(Extracted text)
Connect with us

LEDs in SERIES

Discussion in 'Electronic Basics' started by chris, Jun 3, 2004.

Scroll to continue with content
  1. chris

    chris Guest

    I'm going to be wiring some LEDs in series. they are 1.2v 100ma IR
    LEDs.
    Let's say I use 4. 4x1.2v = 4.8 volt source. would the total amp draw
    still only be 100ma? Is this better than wiring them in parallel as
    far as current goes?
     
  2. Wayne

    Wayne Guest

    It depends on your source voltage and current capability.
    For instance, for your series circuit, if you have a 4.8V 1A
    supply, you will fry your leds unless you limit the current
    to a safe level ( 100ma ).
     
  3. Wong

    Wong Guest

    Think that you will need a current-limit-resistor. For example, IR LED
    in series base on your assumption:

    4.8 - 1.2 - 1.2 = 2.4 = Voltage drop on resistor.
    Since 100 mA is required, therefore 2.4/100m gives you 24, so you
    need 24 ohm resistor. In practical, 24 ohm is not common so you may
    choose any other values around that.
     
  4. Amnon

    Amnon Guest

    Hi
    Since you want to use four LEDs , each with 1.2V drop, this means a total of
    4x1.2=4.8V drop.
    Thus your power supply must be a bit larger than 4.8V to allow the addition
    of a current limiter serial resistor as well,in serial to these 4 LEDs.
    For power supply of Xvolt (where X > 4.8) , the serial resistor value will
    have to had a value of R=(X - 4.8)/0.1
    to guarantee a limit of 0.1amp (100mA).

    Working in parallel means that X can be smaller now (X>1.2v) but it should
    supply 4x100mA=400mA, instead of only 100mA, and you will need four
    resistors instead of only one. However, if one LED blows, the other will
    still lit, where in serial connection all will go off.
    Amnon
     
  5. dB

    dB Guest


    No, it isn't a 4.8V source, it's 4.8V across the diodes. The source
    voltage will have to be higher and you will have to connect a resistor
    in series to linmit the current to your required value.

    The same value of current flows out of a series circuit as flows into
    it. It will "only" be 100mA if the value of the series resistor has
    the appropriate value.


    If you run the diodes at 100mA and use a series arrangement than the
    total current will be 100mA. If you use the parallel arrangement the
    total current will be 400mA. It is up to you to decide which is
    "better".



    You must get used to thinking of a l.e.d. as a current operated
    device, not a voltage operated one.
    A l.e.d. requires a current within a certain range to function
    correctly. When a current within this range flows through it a
    voltage will be developed across it. The value of this voltage will
    change very little if the current varies throughout the specified
    range.

    If you try to operate a l.e.d. from a voltage source you will be
    asking for trouble and you shouldn't be surprised if you are rewarded
    with it. Your l.e.d. will probably have a very bright life - but a
    very short one.

(Entries supplied)
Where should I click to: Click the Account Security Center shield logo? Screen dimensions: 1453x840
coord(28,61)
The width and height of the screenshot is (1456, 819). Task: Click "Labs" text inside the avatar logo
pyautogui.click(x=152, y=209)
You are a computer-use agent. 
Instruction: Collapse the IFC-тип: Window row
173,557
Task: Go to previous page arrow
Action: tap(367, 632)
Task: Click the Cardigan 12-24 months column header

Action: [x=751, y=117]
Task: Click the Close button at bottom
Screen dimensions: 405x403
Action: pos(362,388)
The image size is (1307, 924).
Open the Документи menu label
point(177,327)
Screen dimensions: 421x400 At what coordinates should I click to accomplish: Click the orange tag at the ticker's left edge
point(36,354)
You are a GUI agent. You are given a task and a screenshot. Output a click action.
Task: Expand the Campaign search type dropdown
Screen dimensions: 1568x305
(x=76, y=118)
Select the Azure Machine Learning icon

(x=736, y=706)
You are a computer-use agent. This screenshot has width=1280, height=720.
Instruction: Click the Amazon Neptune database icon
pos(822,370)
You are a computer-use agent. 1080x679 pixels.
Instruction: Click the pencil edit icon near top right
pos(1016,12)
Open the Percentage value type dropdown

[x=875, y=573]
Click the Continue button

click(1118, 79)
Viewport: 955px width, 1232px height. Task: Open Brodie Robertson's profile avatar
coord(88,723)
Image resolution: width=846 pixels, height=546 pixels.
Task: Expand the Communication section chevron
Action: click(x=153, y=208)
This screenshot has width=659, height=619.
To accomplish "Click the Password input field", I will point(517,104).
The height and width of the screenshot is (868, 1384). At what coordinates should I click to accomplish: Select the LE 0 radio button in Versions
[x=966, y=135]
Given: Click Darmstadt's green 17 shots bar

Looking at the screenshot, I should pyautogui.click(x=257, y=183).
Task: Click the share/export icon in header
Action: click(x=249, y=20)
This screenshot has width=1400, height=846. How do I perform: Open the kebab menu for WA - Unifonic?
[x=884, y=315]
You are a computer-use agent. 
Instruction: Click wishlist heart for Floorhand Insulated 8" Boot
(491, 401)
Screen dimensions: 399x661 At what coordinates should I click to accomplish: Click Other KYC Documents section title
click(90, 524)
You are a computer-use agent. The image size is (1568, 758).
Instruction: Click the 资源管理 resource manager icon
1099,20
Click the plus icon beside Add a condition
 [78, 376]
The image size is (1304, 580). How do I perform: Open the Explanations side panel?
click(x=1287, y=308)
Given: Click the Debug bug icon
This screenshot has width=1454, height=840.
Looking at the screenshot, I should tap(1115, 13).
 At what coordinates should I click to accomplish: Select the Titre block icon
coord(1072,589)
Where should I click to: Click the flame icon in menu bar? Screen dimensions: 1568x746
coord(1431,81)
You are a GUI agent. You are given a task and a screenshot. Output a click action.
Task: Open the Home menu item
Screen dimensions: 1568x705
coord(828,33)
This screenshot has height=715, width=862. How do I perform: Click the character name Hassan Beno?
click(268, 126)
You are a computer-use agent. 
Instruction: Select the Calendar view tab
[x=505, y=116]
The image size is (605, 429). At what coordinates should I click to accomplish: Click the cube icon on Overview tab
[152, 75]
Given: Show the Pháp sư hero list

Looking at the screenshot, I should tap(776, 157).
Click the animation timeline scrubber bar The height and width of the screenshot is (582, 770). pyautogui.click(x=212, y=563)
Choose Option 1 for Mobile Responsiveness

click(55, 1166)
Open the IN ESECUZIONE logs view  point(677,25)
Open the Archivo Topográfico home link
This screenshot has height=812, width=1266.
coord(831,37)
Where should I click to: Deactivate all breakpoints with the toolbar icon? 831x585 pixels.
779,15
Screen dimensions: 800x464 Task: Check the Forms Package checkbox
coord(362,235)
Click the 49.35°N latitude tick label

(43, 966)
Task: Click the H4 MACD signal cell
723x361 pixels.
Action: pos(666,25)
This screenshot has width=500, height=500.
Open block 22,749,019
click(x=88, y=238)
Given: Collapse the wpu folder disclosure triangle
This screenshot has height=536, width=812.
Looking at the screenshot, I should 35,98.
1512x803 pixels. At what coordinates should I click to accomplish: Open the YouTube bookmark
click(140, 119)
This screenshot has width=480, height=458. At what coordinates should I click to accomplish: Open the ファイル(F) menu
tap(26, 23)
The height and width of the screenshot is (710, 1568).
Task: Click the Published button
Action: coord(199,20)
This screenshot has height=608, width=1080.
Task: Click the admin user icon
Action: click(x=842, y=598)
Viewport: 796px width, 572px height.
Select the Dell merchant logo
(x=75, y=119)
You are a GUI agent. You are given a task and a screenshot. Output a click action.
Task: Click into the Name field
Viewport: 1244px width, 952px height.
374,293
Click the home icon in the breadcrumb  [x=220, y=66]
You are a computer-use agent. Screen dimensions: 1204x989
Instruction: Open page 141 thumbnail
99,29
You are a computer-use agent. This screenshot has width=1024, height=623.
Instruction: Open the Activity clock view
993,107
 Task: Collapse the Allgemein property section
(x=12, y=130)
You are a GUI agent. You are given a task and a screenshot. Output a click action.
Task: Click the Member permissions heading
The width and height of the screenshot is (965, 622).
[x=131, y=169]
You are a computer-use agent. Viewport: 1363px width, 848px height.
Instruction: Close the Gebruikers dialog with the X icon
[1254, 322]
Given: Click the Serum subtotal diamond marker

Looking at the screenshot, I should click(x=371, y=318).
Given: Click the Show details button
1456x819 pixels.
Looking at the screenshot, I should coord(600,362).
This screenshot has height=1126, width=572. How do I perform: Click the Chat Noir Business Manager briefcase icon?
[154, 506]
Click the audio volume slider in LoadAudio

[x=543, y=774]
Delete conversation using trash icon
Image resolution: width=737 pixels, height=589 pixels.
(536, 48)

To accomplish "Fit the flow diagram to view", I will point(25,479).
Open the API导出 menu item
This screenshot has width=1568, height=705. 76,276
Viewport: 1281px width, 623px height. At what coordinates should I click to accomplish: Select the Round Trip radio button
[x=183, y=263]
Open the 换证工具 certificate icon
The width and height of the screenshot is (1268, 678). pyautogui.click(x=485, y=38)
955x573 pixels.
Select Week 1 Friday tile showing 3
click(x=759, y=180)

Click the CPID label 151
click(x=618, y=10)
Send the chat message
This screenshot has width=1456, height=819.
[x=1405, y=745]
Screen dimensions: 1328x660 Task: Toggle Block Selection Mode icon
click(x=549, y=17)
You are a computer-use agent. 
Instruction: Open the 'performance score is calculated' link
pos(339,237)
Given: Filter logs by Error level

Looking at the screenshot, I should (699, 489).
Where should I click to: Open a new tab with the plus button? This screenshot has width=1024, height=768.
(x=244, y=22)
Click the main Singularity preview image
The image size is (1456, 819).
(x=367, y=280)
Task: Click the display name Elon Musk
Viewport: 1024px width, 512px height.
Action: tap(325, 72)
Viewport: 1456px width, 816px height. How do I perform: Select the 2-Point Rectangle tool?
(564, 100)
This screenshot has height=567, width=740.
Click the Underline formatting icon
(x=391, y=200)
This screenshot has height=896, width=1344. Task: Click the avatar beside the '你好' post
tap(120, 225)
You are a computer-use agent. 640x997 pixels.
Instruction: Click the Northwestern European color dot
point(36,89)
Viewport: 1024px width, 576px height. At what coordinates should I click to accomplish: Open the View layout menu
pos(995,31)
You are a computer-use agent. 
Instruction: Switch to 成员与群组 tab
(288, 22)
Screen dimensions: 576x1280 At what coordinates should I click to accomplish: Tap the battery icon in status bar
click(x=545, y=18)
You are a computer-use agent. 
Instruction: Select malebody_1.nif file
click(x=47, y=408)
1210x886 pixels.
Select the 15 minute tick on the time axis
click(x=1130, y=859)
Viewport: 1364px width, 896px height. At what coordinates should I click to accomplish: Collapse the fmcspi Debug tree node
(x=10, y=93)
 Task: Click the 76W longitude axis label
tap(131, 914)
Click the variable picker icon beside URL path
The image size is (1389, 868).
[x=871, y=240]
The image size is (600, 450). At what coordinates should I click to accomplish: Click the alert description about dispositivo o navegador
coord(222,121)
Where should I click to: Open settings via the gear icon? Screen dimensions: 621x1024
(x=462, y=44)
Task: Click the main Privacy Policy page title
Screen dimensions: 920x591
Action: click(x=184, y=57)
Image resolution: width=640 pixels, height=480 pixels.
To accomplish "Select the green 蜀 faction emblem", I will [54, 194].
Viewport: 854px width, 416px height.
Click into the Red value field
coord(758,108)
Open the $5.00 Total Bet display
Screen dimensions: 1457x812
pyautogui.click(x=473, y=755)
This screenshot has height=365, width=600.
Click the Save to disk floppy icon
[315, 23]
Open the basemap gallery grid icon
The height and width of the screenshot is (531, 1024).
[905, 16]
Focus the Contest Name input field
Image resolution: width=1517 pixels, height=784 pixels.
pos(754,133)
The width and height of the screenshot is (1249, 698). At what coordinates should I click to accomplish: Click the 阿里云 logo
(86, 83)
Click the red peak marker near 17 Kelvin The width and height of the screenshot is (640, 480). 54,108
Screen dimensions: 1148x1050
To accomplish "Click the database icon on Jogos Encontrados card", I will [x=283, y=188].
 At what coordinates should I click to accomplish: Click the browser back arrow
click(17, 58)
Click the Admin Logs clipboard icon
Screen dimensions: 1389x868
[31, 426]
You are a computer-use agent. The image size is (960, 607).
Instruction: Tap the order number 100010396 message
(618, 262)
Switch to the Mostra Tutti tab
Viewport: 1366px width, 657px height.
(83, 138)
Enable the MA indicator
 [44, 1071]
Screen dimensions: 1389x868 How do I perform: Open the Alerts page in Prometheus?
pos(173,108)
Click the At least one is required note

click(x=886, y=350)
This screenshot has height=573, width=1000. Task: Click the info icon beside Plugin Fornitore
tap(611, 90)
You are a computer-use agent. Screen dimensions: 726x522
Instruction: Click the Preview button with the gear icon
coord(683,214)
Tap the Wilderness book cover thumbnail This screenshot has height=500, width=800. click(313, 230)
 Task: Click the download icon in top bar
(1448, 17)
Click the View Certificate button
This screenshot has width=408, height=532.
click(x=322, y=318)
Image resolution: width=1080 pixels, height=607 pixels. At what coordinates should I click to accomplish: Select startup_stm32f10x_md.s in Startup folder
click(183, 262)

(Task set)
**a.** According to Amnon in the LED thread, how much current must the supply provide if the four LEDs are wired in parallel?
**b.** From the LED thread, return the passage starting at "Discussion in 'Electronic" and ending at "as current goes?".
Use only the LED thread, not the data.

(The responses)
**a.** 400mA (4 × 100mA).

**b.**
Discussion in 'Electronic Basics' started by chris, Jun 3, 2004.

Scroll to continue with content
  1. chris

    chris Guest

    I'm going to be wiring some LEDs in series. they are 1.2v 100ma IR
    LEDs.
    Let's say I use 4. 4x1.2v = 4.8 volt source. would the total amp draw
    still only be 100ma? Is this better than wiring them in parallel as
    far as current goes?